日本では、他の国と同様、最も暑い夏となっている。今年の7月はここ100年で最も暑く、熱射病で少なくとも53人が死亡し、約5万人が緊急の治療を必要とした。
建設労働者向けの衣服を作っているワークマンは、需要の拡大を受けて2020年に一般向けバージョンのファン付きジャケットを発売した。
仕組みは単純で、充電式電池で駆動する2つの手のひらサイズの電気ファンがジャケットの背部についているのだ。
ファンは空気を吸い込んで、着用者の体へと風速の変更可能な微風を送る。
このジャケットの小売価格は12,000〜24,000円(82〜164ドル)だ。
「天候が暑くなると、ファンの付いた衣服を着たことがない方はクールダウンの方法を求め、多くの方が商品の購入に興味を持たれます」と広報の鈴木悠耶氏はAFPに言った。
「家の扇風機で涼しく感じるのと同じように、いつでも風が体を吹き抜けるので、(ジャケットを)着るだけで涼しく感じます」
日本の夏は高温多湿で知られているが、この7月の東京は厳しい暑さだった。
平均気温は28.7℃(83.7℉)で、1875年の観測開始以降最高だった。
モナコに次ぐ高齢化率2位の日本では特に熱射病が命取りだ。
過去5年間における暑さに関連する死亡者のうち、80パーセント以上が高齢者だった。
「熱射病で亡くなる方もいます」と言うのは、主に工場や倉庫労働者に向けたネッククーリングチューブを販売している、企業MIクリエーションズの高井のぞみ氏だ。

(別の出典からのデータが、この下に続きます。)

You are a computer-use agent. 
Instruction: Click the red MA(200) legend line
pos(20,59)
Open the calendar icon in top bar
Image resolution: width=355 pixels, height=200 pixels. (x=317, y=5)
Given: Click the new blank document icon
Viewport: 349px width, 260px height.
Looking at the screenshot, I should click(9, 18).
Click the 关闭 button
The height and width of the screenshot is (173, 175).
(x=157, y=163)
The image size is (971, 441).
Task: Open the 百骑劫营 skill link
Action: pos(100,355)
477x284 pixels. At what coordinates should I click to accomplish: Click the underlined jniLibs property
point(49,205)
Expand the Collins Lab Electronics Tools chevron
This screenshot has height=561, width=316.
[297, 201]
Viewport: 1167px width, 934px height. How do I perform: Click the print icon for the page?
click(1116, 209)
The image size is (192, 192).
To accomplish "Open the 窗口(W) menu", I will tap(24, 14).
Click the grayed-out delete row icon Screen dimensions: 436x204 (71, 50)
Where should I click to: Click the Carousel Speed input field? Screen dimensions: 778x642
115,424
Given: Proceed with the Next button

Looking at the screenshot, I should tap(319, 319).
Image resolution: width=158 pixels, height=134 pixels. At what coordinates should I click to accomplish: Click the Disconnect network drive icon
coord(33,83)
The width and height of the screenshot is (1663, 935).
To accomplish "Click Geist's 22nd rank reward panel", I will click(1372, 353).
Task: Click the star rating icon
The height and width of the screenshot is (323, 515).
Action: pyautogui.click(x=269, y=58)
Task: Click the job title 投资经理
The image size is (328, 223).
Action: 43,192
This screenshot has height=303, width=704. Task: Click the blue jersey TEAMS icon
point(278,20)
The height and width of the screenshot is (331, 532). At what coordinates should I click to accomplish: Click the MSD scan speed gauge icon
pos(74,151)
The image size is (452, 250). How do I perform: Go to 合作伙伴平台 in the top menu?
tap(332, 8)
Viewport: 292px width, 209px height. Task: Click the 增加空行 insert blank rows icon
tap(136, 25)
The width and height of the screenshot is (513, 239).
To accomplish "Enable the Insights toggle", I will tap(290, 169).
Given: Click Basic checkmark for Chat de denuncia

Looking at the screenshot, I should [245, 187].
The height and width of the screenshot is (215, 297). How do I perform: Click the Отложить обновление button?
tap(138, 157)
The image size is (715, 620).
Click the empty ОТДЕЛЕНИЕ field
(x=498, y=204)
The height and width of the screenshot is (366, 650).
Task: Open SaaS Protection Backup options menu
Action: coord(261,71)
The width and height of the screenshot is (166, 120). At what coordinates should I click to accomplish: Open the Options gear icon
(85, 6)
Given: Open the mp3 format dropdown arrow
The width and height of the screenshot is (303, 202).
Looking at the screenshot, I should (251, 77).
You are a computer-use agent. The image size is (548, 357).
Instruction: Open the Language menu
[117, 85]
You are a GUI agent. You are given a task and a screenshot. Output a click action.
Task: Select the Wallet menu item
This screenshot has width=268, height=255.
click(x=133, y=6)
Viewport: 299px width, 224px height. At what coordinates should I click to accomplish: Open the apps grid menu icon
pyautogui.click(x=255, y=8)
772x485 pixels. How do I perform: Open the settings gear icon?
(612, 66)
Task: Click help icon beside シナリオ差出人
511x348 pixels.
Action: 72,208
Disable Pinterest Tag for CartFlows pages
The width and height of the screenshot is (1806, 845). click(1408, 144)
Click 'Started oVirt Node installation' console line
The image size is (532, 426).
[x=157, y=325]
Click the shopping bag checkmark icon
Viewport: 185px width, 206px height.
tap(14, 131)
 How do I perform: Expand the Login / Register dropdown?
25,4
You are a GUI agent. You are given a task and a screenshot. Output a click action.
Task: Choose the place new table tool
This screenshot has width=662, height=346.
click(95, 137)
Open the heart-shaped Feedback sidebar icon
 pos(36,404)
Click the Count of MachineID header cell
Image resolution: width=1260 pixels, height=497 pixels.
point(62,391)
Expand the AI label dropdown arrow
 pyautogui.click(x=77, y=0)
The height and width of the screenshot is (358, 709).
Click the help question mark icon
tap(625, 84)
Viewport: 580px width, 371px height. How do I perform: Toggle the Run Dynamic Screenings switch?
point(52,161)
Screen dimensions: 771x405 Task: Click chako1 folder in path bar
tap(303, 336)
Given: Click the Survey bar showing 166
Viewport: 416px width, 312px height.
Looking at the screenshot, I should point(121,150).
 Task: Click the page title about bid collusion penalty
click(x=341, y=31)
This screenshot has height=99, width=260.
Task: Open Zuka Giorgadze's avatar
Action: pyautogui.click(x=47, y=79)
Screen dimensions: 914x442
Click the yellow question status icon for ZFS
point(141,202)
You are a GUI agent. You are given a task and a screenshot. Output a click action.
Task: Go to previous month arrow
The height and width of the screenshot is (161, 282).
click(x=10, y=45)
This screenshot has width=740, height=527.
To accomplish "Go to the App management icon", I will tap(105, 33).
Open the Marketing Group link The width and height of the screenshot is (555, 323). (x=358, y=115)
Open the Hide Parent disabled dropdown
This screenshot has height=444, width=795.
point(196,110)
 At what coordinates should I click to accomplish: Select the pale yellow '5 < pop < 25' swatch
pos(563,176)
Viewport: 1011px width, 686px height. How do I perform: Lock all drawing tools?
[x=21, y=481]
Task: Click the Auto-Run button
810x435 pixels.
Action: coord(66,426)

「企業だけではなく個人も、毎年熱射病への対策にもっともっと労力を注いでいます」と高井氏は言った。
MIクリエーションズの明るい色をした2,500円のチューブの中にあるジェルは、冷蔵庫に20分入れると十分な冷たさになる。
首に身に着けると約1時間、「全身を十分に冷やしてくれます」と高井氏は言った。
高井氏の企業は今年、東京で「酷暑対策」のエキスポに出展し、猛烈な暑さの中で涼しく過ごすために役立つ新商品を披露した。
別のブースでは、東京の企業リベルタが、特に汗をかいた際の冷感プリントを用いた、Tシャツやアームカバーといった一連の衣服を展示していた。
このプリントには、水や汗と反応した際にヒンヤリと感じるキシリトールなどの素材が使用されているのだという。
大阪の企業チクマは、電気ファン付きのオフィスジャケットやワンピースまでも生み出した。
「カジュアルな服装が許されない場所で、提案できるかもという考えのもと開発しました」とチクマのヤマナカ・ヨウスケ氏は言った。
通常のファン付きの服を着ると、ファスナーを上げて袖口を締める必要があるために膨らんで見える。
しかし、チクマと電動工具メーカーのマキタ、そして巨大繊維企業の帝人が共同開発したジャケットは、2つの層でファンをサンドイッチして涼しい空気を取り入れる特別構造のおかげで、ボタン留めの必要がないのだとヤマナカ氏は言った。
夏の日焼けから保護するための日傘は、日本では肌の色を気にする女性に関連づけられることが多いが、今では男性にも人気がある。
東京で傘を製作する小宮商店は、環境省が日傘の使用を推奨したため、2019年頃からメンズの日傘を作り始めた。
以前には、多くの男性客は日傘は「女性のもので恥ずかしい」と考えていたと、代表の小宮宏之氏は言った。
「使ってみたら手放せませんよ」と小宮氏。
人気の観光地浅草の賑やかな通りで、ミヤ・キヨシ氏(42歳)は「雨傘を日傘として使う」ことにしたと言った。
「常に日陰にいるようで、風が涼しく感じます」とミヤ氏。
他にも、訪れていたカワシマ・ショウマ氏は、焼き付ける太陽の下で涼しくいるために首掛けのファンを身に着けていた。
「とても暑いので裸になりたいです」
機械は便利だが、気温上昇の「解決策にはならない」と21歳のカワシマ氏は言った。